Technology is truly amazing. And yet I am even more amazed at the people it serves. A case in point, and the cause for the writing of this brief article, is the development of the transmission of transitory pictures which we have come to identify simply as “TV.”
About ninety years ago as radio was being developed as a commercial enterprise, people began to ideate the possibility of transmitting not only sound, but video as well. Early experiments, without going into specific history, produced some small degree of success as early as the late 1930s. But it was not until the 1950s that commercial television began to spread widely across the country. If my memory serves me correctly the small city in which I lived presented its first commercial broadcast to the residents in 1951.
This new medium was to have very little bearing on my life for many more years, although I attended college in a much larger city, and there was a television set in the student lounge on which one might, if he chose to do so, watch a baseball game or something that someone else chose to watch. I mostly avoided all that.
The early “TV sets” had very small oscilloscope-sized screens, some of the larger ones perhaps offering thirty square inches of viewing field. It was not long, though, until larger screens were widely available, and by 1967 when I got my first set, the screen sported a 19-inch diagonal measurement screen. This might have approached 200 square inches of viewing area. By 1973, I actually had a 19" color TV!
Fast forward to recent years. I now have a 46-inch HDTV, and it is quite small compared to those some of my acquaintances have. Some of them provide, I am sure, up to fifteen square FEET of viewing space! (My modest home is not nearly big enough for one of these.
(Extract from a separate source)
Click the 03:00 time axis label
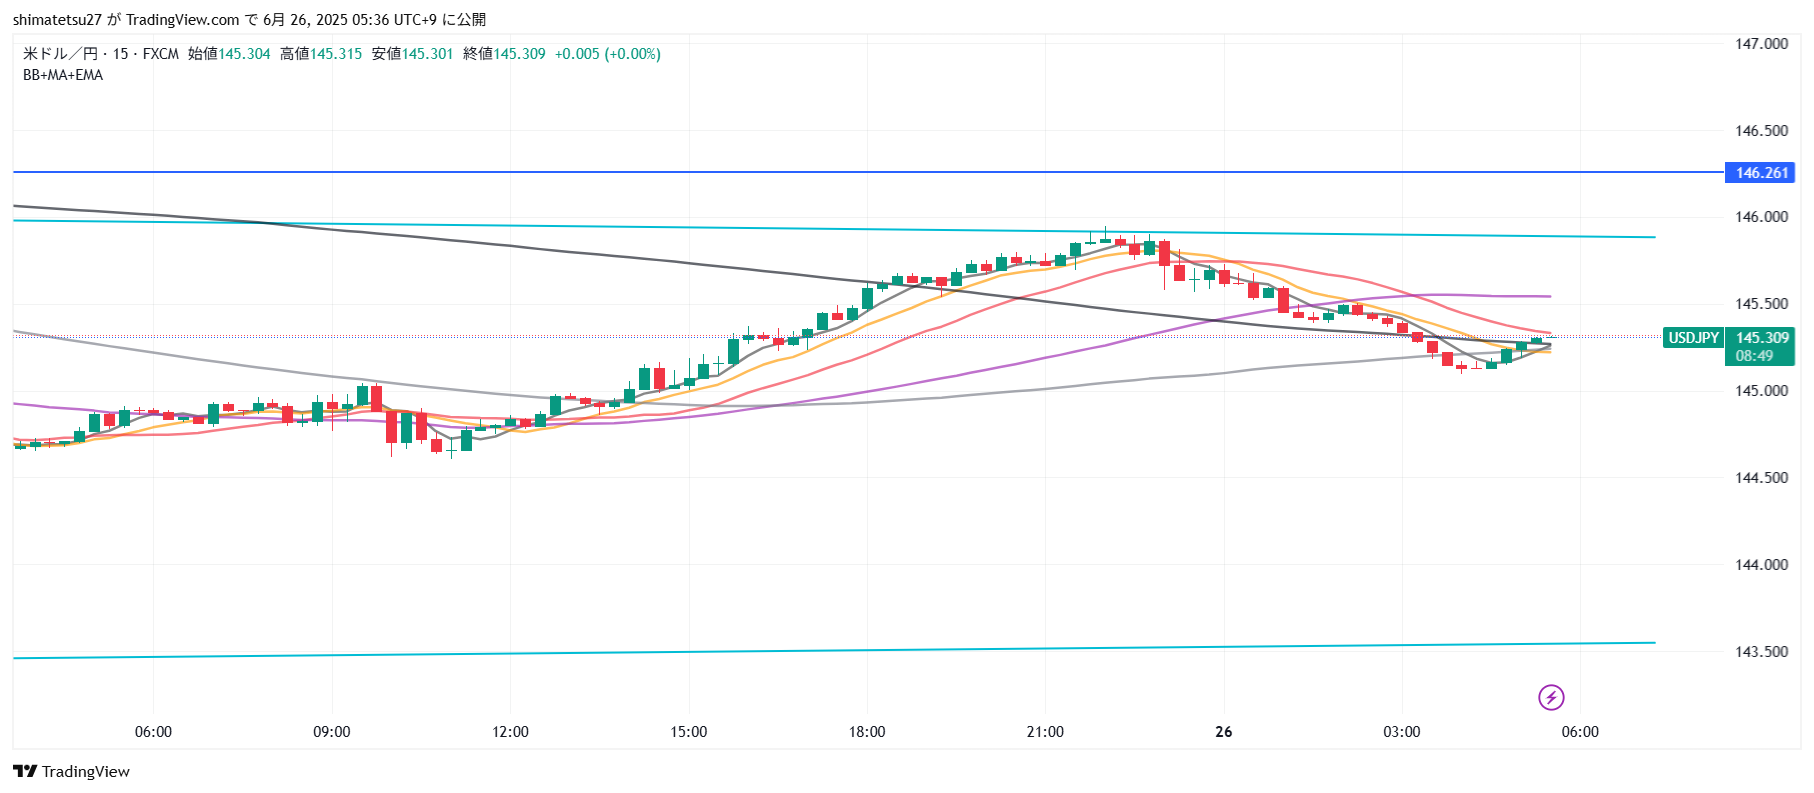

Neither are most of the homes in which I have seen them.)
Anyway, what now is the new standard of “TV viewing”? Of course you know the answer to that. It is the somewhat under four square inch screen on your cell phone! We’ve gone full circle. And have you tried to watch an NBA game on one of these? How big is the basketball? Never mind the NHL.
As I said, people are much more amazing than is technology.
What am I really saying here in far too many words? If one hasn't time to sit down and watch TV, he has no need to be watching TV at all. imho.
3 comments:
I remember reading about TV at school in the Weekly Reader. It seemed like science fiction at the time.
I need glasses to read the telephone numbers on my cell, so a game on a 4" screen would no doubt be a blur for me. We have, indeed, come full circle.
You made me laugh out loud! I even read it to Om. He said "that's pretty good!"
Vee, ah, the Weekly Reader! How many of us as kids learned amazing things therefrom?
Right. I can't read numbers on cell screen, either.
Shark, I am so tickled that you were tickled. People are so funny, are they not?